Declassified Documents Detail the FBI's Surveillance of a Libertarian Sci-Fi Author
Vernor Vinge, who mocked the surveillance state in his writing, was investigated for alleged connections to socialist Sandinistas in Nicaragua.
Vernor Vinge—the Hugo Award–winning science fiction author who passed away in March 2024—imagined a world where individuals, not governments, held the power. His 1981 novella True Names featured hackers known as "warlocks" fighting a corrupt, incompetent government, while his 1985 novel The Peace War made the case for anarcho-capitalism.
"People are more diverse and distributed and resourceful and even coordinated than any government," Vinge told Reason in 2007. "That's a power we already have in free markets," he said. His ideas and influence extended far beyond libertarian circles; his 1993 essay, "The Coming Technological Singularity," has become a guiding concept in the modern tech industry.

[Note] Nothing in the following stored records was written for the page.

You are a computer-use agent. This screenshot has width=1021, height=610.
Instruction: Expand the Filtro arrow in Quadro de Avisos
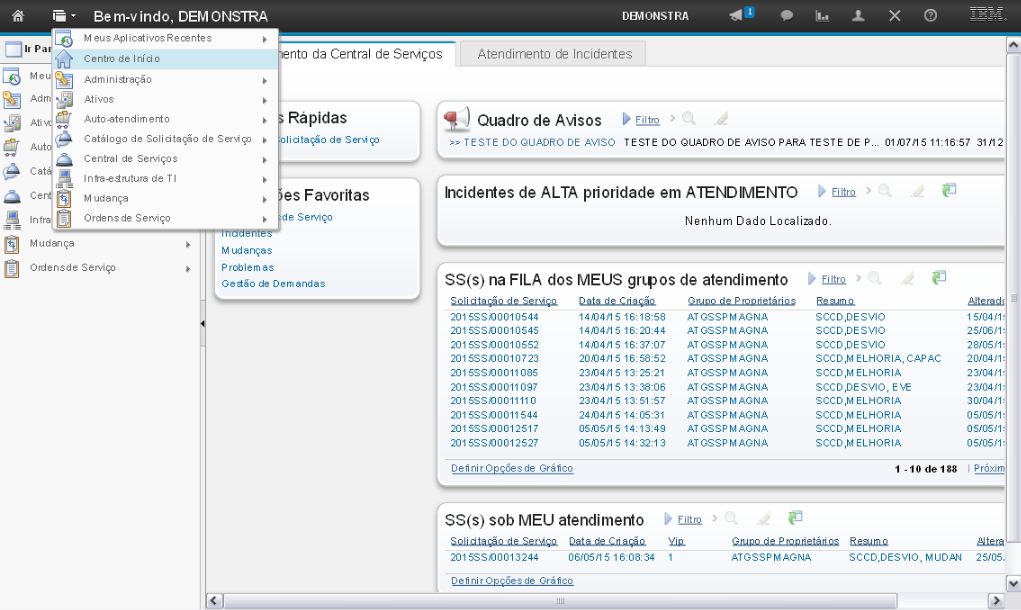pos(627,119)
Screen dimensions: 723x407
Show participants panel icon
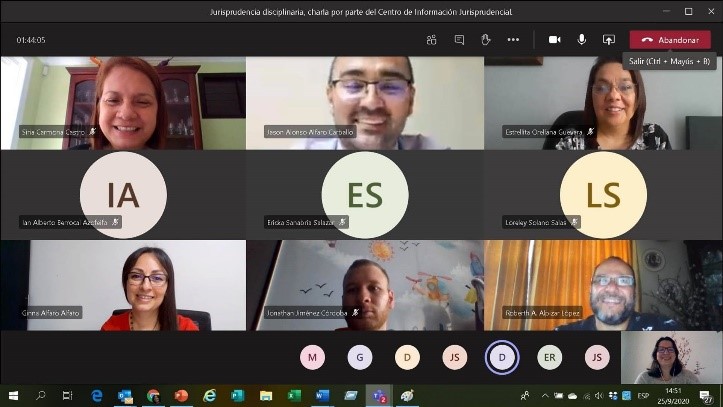(x=432, y=40)
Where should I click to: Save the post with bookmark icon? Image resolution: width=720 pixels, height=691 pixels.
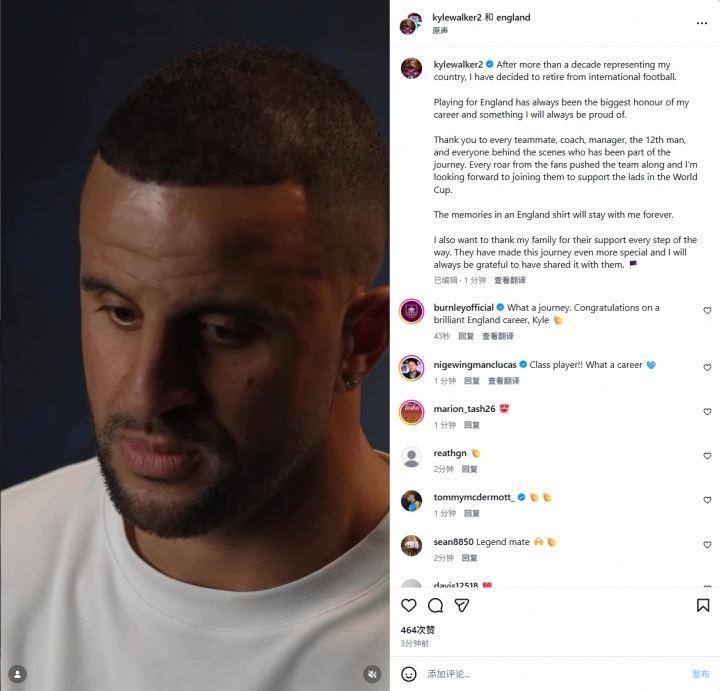(x=703, y=605)
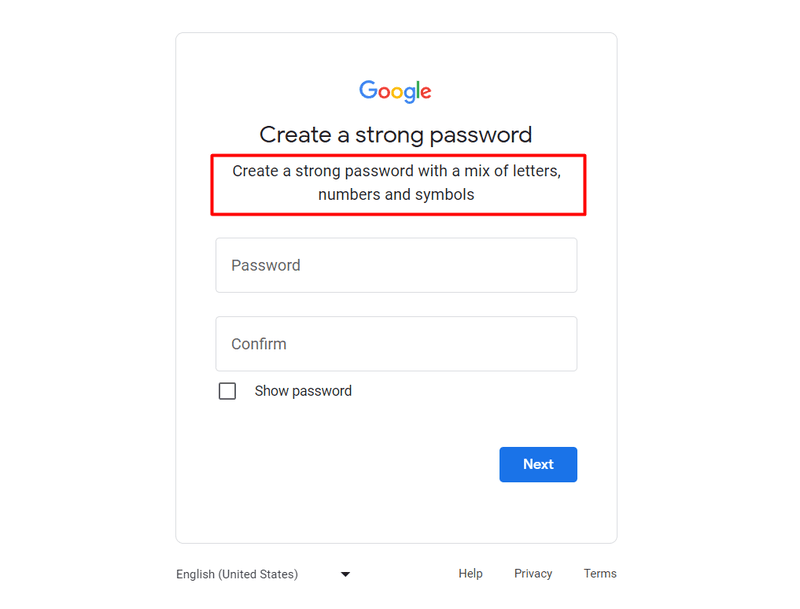Select Help in the page footer

point(470,573)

Despite his clear libertarian leanings, the FBI worried about Vinge's association with socialists. His recently declassified file shows he was investigated for alleged "contact with Karl Amatneek," a computer engineer involved in TecNICA, an organization that sent technologically skilled volunteers to aid Nicaragua during the socialist Sandinista revolution.

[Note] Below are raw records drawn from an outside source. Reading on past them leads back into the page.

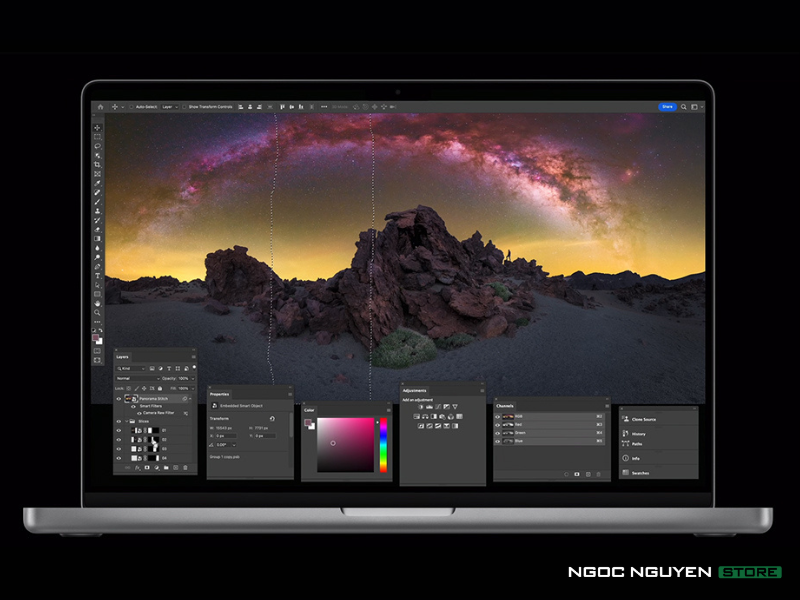
Task: Enable the Auto-Select checkbox
Action: pyautogui.click(x=132, y=106)
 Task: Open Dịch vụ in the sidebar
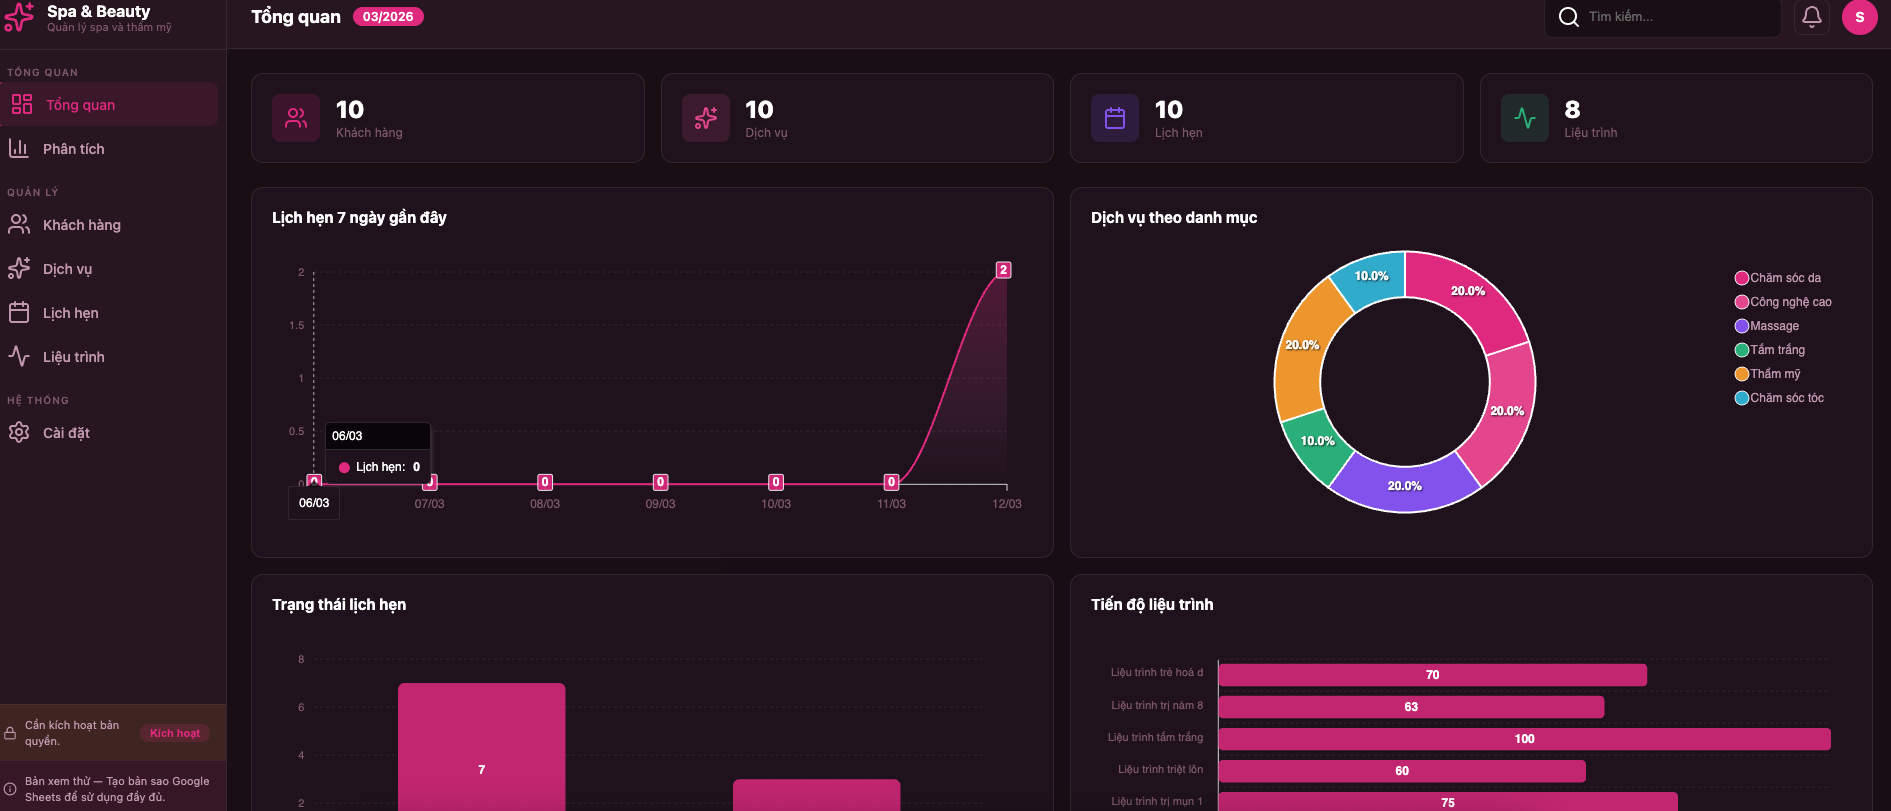click(x=67, y=269)
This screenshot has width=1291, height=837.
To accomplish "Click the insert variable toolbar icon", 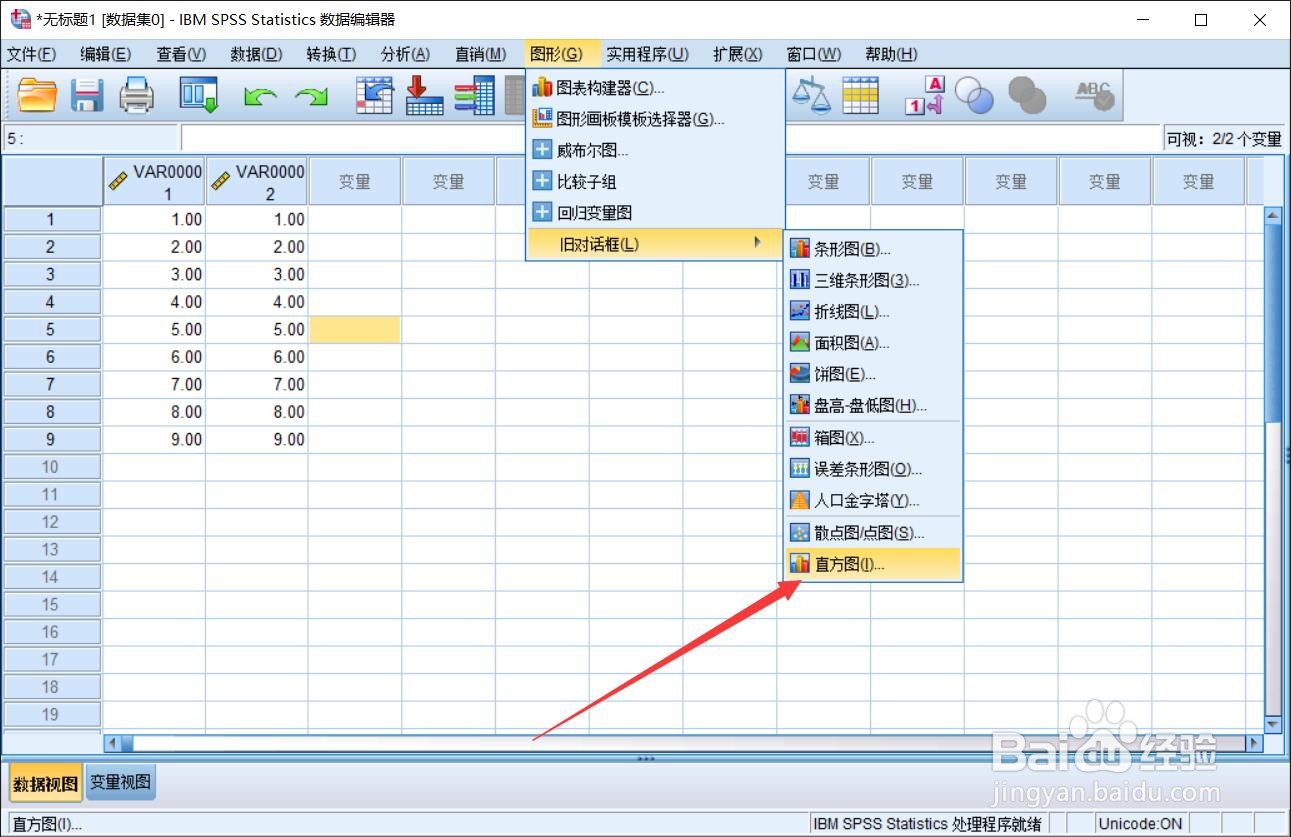I will click(474, 95).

When TecNICA leaders approached the Cuban embassy about expanding their volunteer projects, they were directed to meet with an intelligence officer, according to a 2021 interview with TecNICA member Louis Proyect. Soon after, the FBI began interrogating TecNICA members—and letting their peers in the computer industry know about it. TecNICA members told the Los Angeles Times that they were harassed for their foreign policy views, and Proyect insisted that the FBI's accusations exaggerated the reality.
A teletype message from January 1983 says the relationship between Vinge and Amatneek "has not yet been established," requesting more time to investigate. Ironically, Vinge had already mocked the incompetence of the surveillance state in True Names, describing a federal agent confidently insisting the government could catch any lone troublemaker if it devoted enough resources. Pollack, the character being questioned, knew better. "He had snooped on enough secret memos to realize that the Feds really believed it, but it was very far from true."
Vinge foresaw a world where individuals could outmatch governments. That made him a target of the very state machinery he critiqued.
This article originally appeared in print under the headline "Inside Vernor Vinge’s FBI File."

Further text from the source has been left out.